What to do:
Restate word for word the lines that run from the one containing "Get Your Free Custom Quote (490, 672)" to the last line of the data, both ends included.

········

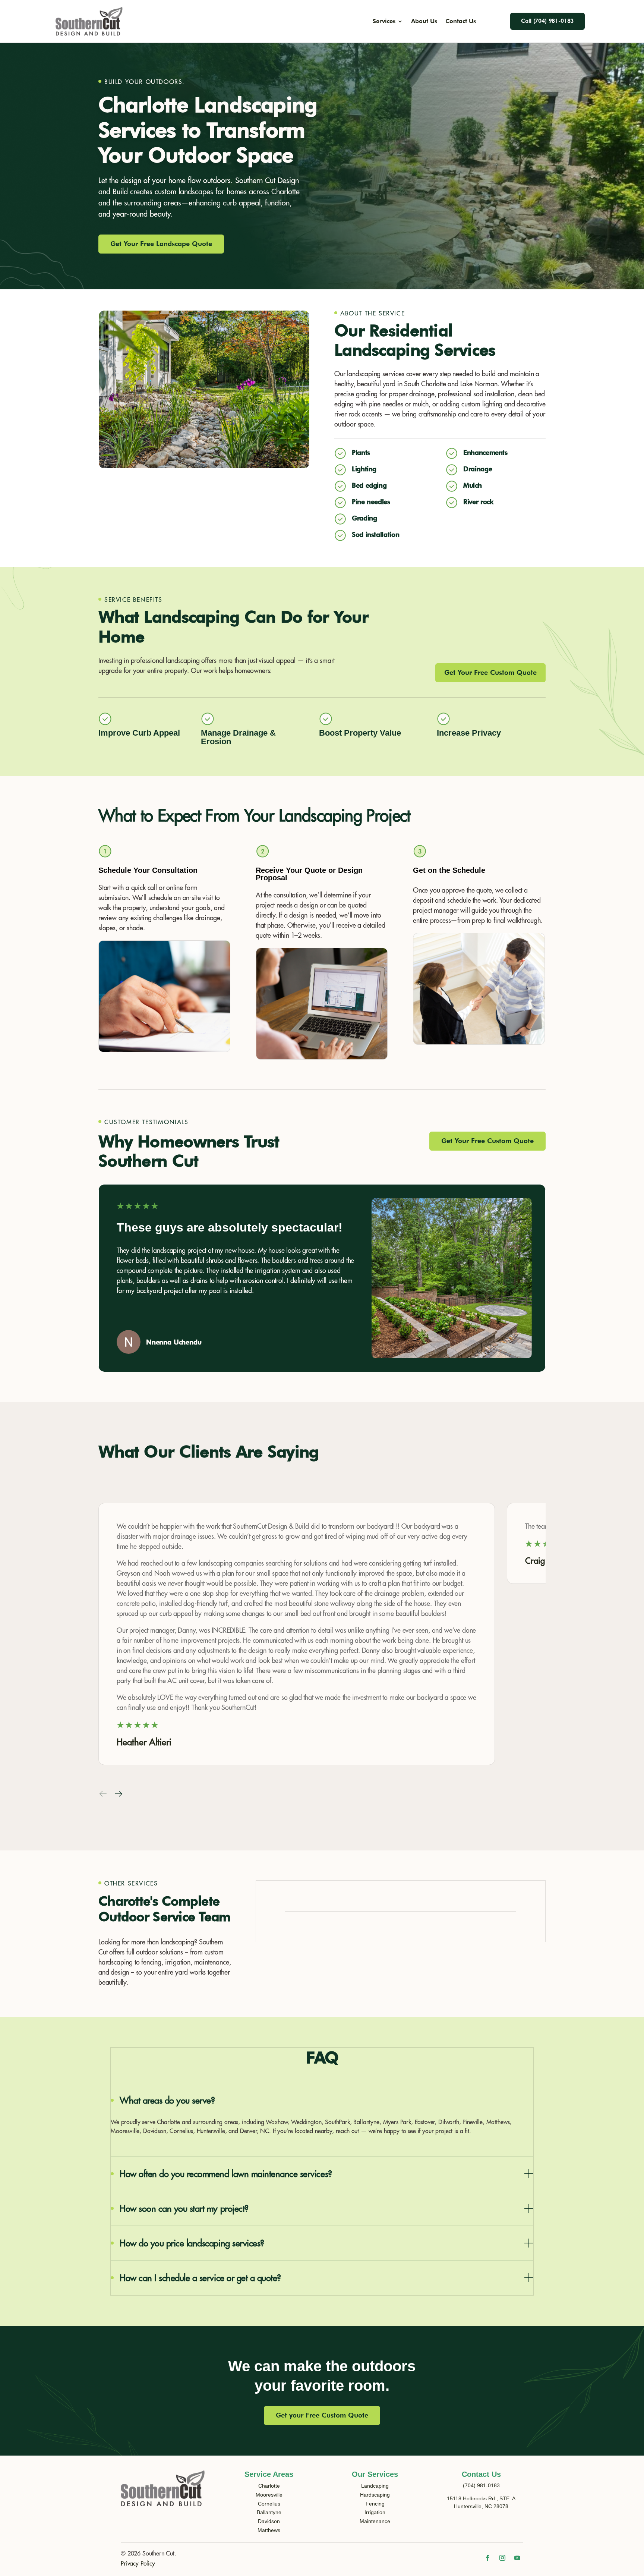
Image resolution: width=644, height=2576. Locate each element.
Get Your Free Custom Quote (490, 672)
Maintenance (375, 2521)
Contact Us (460, 22)
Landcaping (375, 2486)
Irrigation (374, 2512)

········

Task output:
Get Your Free Custom Quote (490, 672)
Maintenance (375, 2521)
Contact Us (460, 22)
Landcaping (375, 2486)
Irrigation (374, 2512)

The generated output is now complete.